Lately I’ve been encountering a lot of statistical rhetoric in both scientific and journalistic articles. By which I mean there are a not insignificant number of article authors who are using tricks of statistical methodology and lingo to bias the numbers we consume to support particular agendas.

A couple of examples:

(1) Relative Risk

Relative risk is a popular favorite because it makes relatively small changes big enough to be noticeable. For instance, if you have statistics that establish that the absolute risk of getting purple polkadots (for anyone in our population) is 5%, but if you jump up and down for 30 minutes a day, the risk goes down to 4%, then the absolute change is 1%, but the relative risk change is 20%! A lot of folks use this kind of thing to make their numbers more noticeable, but it can be taken to extremes and often is, especially to promote certain agendas. I will definitely write about this in more detail later.

(2) The Language of Relative Risk

Related to the use of relative risk above, there are a couple of ways to present the change in relative risk between two statistical factors or anomalies. Not only can you use absolute risk or relative risk to help maximize or minimize your results, but you can also use a tricky short word, “by”, to give your statistic another boost. What, for instance, is the difference between these two sentences?

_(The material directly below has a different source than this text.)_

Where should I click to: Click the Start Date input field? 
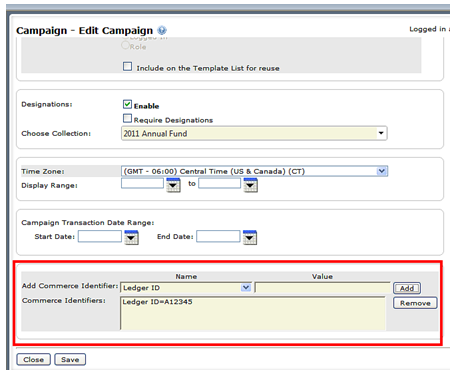[x=100, y=236]
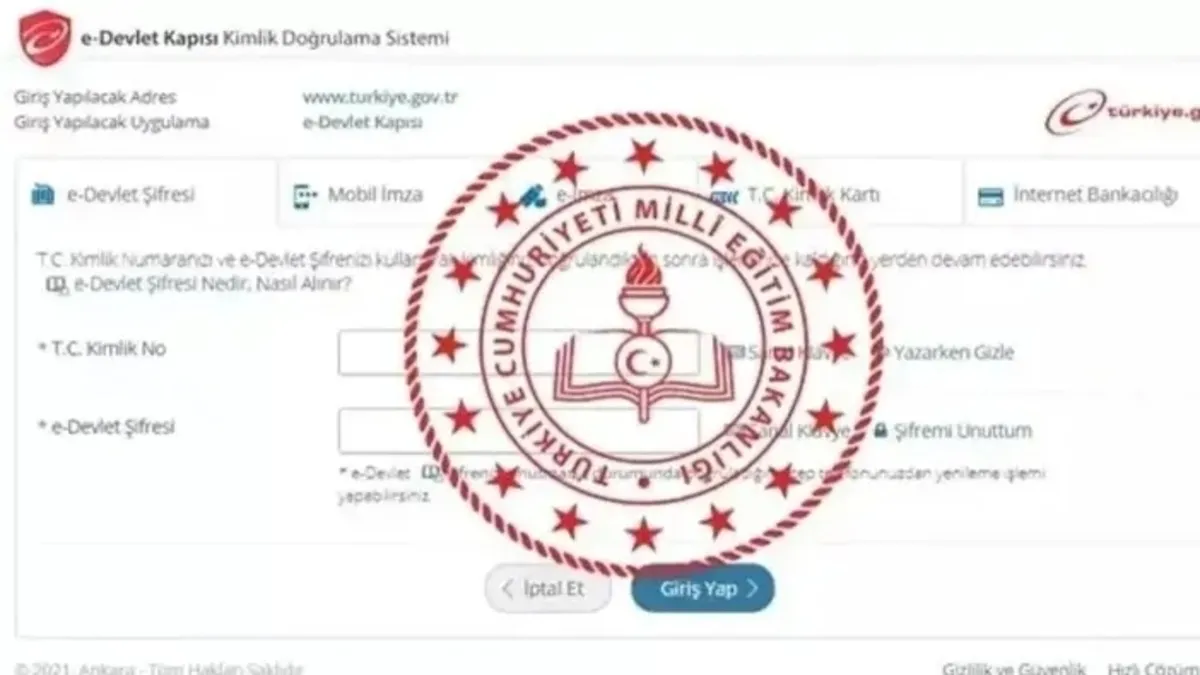The width and height of the screenshot is (1200, 675).
Task: Click the e-Devlet Şifresi tab icon
Action: coord(43,194)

a) Our relative risk was 100% of the original risk.

b) Our relative risk increased by 100%.

The difference between (a) and (b) is 100%. If in (a) a risk is 100% of the original risk, it’s the same as the original risk. It’s equal. 100% = 1. 100% of something is the same as the original something. On the other hand, if in (b) a percentage increases **by** 100%, you add the original 100% to the amount and it’s actually a 200% change. The first 100% is the original value.

There are many other ways to cook the numbers, to make numbers seem more or less important than they may be, to use numbers and other statistical methods to aim the conversation at one or another goals or agendas. I’ll try to delve into them as much as I can. But know that I believe that the public trust is being abused by use of these kinds of tricks in any kind of reporting to the public audience. I think we should standardize on one method of reporting risks (I prefer absolute if possible) and one method of reporting uncertainty (one that makes the uncertainty clear in context with the risk and the population – I like both error bars and NNT – number needed to treat). I think that if we can standardize we should, because it’s unreasonable to ask consumers of the data to know as much about statistics as we do in order to make sense of the reporting.

My primary goal when looking at the statistics from various articles about health is to convert whatever their method of statistical reporting is to a common framework so we can all get our heads around the numbers.

Most of these links may be my own attempts to get a handle on the statistics I encounter in studies. At the very least I will attempt to provide URL links to statistics sources I used.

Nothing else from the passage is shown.